Bugünkü Galatasaray - Juventus maçının gergin bir atmosfere taşınması, İtalyanların "suçluların telaşı içinde" sağa, sola başvurmalarıyla başlıyor. "Siyasal gerginlik bahane." Juventus sahada alacağı sonuçtan da korkuyor. İstanbul'a gelmek için bin türlü ayak oyununun altında yatan bu.
Juventus'la birlikte, İtalya'nın siyasal güdümüyle davranan UEFA'ya Roma'dan dört öneri gidiyor. "1- Maç yabancı sahada oynansın. 2- Yabancı sahada seyircisiz oynansın. 3- Türkiye'de seyircisiz oynansın. 4- Ertelensin." UEFA maçı erteliyor. Zaman kazanan Juventus, faullü oyununu sürdürüyor, ama sonuçta İstanbul'a gelmek zorunda kalıyor.

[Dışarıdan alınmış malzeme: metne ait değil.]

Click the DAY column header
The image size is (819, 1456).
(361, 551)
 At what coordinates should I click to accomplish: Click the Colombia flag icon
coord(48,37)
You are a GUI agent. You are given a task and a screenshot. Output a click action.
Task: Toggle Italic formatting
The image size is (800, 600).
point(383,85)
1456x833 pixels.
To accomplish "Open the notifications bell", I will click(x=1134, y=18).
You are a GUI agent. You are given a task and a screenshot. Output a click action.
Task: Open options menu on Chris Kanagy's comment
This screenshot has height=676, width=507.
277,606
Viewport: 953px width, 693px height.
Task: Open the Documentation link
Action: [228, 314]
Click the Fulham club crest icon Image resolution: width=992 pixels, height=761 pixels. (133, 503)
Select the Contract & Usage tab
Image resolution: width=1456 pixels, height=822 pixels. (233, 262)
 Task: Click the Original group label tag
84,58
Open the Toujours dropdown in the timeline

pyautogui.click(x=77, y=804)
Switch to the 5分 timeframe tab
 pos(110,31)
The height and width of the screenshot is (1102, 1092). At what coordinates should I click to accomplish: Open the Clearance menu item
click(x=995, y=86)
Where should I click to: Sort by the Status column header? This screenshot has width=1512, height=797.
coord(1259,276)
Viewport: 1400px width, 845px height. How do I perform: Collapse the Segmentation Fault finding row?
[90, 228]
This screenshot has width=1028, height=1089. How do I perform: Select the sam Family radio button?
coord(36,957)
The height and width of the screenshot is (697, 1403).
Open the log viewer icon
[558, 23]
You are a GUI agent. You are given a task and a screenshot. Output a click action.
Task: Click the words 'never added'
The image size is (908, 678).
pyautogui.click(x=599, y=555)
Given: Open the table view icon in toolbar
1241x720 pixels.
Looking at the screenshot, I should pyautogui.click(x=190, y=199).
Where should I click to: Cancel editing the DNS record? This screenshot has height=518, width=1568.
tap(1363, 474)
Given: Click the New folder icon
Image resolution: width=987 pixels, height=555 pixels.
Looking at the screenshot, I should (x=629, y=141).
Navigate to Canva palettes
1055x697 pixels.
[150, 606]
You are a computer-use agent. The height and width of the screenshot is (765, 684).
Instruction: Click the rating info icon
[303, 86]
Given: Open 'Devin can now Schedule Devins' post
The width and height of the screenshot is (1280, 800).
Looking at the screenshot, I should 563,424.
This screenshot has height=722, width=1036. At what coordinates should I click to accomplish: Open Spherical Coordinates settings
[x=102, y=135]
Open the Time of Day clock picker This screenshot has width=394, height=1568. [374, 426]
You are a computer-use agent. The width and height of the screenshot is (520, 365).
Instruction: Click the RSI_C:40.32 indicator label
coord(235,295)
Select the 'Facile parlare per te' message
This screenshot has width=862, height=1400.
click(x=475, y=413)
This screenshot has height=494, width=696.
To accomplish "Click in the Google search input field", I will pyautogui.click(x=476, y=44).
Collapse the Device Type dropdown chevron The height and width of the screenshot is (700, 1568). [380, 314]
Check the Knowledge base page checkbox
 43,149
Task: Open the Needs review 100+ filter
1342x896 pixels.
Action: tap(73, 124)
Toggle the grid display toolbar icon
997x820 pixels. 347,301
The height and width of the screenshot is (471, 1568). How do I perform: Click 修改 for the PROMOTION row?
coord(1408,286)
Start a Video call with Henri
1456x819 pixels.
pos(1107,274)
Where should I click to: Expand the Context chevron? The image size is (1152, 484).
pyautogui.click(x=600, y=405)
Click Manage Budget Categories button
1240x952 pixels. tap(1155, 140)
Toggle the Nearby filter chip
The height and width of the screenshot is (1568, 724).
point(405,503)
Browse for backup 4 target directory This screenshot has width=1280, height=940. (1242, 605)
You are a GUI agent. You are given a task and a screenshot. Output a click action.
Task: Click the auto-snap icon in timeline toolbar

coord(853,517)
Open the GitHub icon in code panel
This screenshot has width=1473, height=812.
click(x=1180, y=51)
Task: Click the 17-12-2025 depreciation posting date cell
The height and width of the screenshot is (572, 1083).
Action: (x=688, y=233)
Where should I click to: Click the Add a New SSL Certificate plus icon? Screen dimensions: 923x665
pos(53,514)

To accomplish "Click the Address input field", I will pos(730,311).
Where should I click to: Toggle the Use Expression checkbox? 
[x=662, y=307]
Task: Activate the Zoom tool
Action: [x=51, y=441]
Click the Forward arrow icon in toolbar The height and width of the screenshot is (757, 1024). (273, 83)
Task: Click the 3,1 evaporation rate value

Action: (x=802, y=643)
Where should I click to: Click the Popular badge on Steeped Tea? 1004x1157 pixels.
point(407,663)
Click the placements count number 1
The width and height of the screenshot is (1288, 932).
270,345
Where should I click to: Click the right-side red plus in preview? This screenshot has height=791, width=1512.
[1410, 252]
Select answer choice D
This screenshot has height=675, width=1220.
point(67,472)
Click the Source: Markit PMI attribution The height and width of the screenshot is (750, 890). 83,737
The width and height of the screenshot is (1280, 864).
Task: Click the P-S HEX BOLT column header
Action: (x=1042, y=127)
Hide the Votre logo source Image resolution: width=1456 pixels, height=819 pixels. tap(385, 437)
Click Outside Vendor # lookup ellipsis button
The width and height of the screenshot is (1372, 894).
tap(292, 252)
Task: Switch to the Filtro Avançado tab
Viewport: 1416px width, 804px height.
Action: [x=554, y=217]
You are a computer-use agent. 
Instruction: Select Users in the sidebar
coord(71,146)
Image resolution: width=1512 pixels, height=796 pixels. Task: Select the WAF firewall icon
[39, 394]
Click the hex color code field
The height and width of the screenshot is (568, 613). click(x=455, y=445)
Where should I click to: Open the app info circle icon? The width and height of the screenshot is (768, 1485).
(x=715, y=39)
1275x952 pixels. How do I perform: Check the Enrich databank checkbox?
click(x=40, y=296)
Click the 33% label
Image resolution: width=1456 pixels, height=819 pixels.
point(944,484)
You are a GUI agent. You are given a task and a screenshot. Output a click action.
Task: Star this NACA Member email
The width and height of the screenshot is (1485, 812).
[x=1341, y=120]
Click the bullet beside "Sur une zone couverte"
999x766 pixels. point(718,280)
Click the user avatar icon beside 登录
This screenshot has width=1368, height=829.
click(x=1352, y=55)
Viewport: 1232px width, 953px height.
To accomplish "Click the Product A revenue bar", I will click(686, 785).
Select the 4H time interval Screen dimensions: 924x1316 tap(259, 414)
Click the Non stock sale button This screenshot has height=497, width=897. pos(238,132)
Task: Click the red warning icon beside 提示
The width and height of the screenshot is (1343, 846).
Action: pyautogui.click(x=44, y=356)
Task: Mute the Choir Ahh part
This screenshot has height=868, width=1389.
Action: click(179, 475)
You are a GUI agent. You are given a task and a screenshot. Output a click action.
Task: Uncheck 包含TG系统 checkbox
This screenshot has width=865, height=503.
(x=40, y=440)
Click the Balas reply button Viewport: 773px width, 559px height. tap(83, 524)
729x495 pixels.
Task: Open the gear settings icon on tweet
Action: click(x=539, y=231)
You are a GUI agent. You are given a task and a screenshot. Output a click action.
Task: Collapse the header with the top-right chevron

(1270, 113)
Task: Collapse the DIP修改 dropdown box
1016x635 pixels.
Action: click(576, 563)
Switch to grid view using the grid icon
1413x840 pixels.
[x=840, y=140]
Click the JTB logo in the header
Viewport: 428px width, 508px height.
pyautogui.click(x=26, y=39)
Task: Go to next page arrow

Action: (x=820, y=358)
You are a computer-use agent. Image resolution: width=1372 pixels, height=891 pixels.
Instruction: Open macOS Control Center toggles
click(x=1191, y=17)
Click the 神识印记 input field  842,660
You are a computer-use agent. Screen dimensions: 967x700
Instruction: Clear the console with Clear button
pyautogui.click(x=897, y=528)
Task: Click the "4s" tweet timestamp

Juventus ve İtalyan hükümeti kadar, "UEFA'nın yediği nane" yutulur gibi değil. Maç ertelemenin tek örneği var. "BM Bosna'ya askeri müdahale yapacağı zaman, UEFA oradaki maçı başka bir yere alıyor." UEFA kurallarına göre, böyle bir karar iki şıkta geçerli. "Ya savaş, ya iç kargaşa hali." Türkiye'de hangisi var?.. Utanmak gerek, ikisi de yok.
Maçı erteleyerek, UEFA "kendi kurallarını çiğniyor" ve kural çiğnemeyi hala sürdürüyor.
Yine UEFA kurallarına göre, "maçta hakemler 48 saat önce belli oluyor." Neden?.. Hakemleri herhangi bir etkiden uzak tutmak için. Ertelenen maçta hakemler Fransız. Bugün yine aynı hakemler. Yani, kural dışı. Aynı hakemler on gündür bu komediyi izliyor. Onlar da şimdi gergin değil mi?..
Tıpkı siyasal alandaki gibi, bu maçla da ilgili olarak, hem Galatasaray'a, hem Türkiye'ye büyük haksızlık yapılıyor. Buna rağmen, "Galatasaray ve Türkiye centilmence" davranarak, maçın oynanması için elinden geleni yapıyor. Sanki maçın oynanmasından sadece biz sorumlu imişiz gibi!..
Bunlar bugün geride. Ama, hepimizin aklında. Bugün "Ali Sami Yen'de 22 bin seyirci" var. TV'lerin başında da "60 milyon Galatasaraylı." Ayrıca, dünya bugün bizi izliyor, tam 24 ülkede.
Hepimiz sahada futbol görmek istiyoruz. Maçın sonucu ne olursa olsun, hiçbir taşkınlığa yer yok. Tribünlerde ve sokaklarda, "sporun zaferini" görmek istiyoruz. Çirkinliklere ders vermek ancak böyle mümkün. Futbol bu, yenmek de var, yenilmek de... Gönlümüzde elbette galibiyet yatıyor, başka ne olabilir ki!.. Başarılar sana Galatasaray!.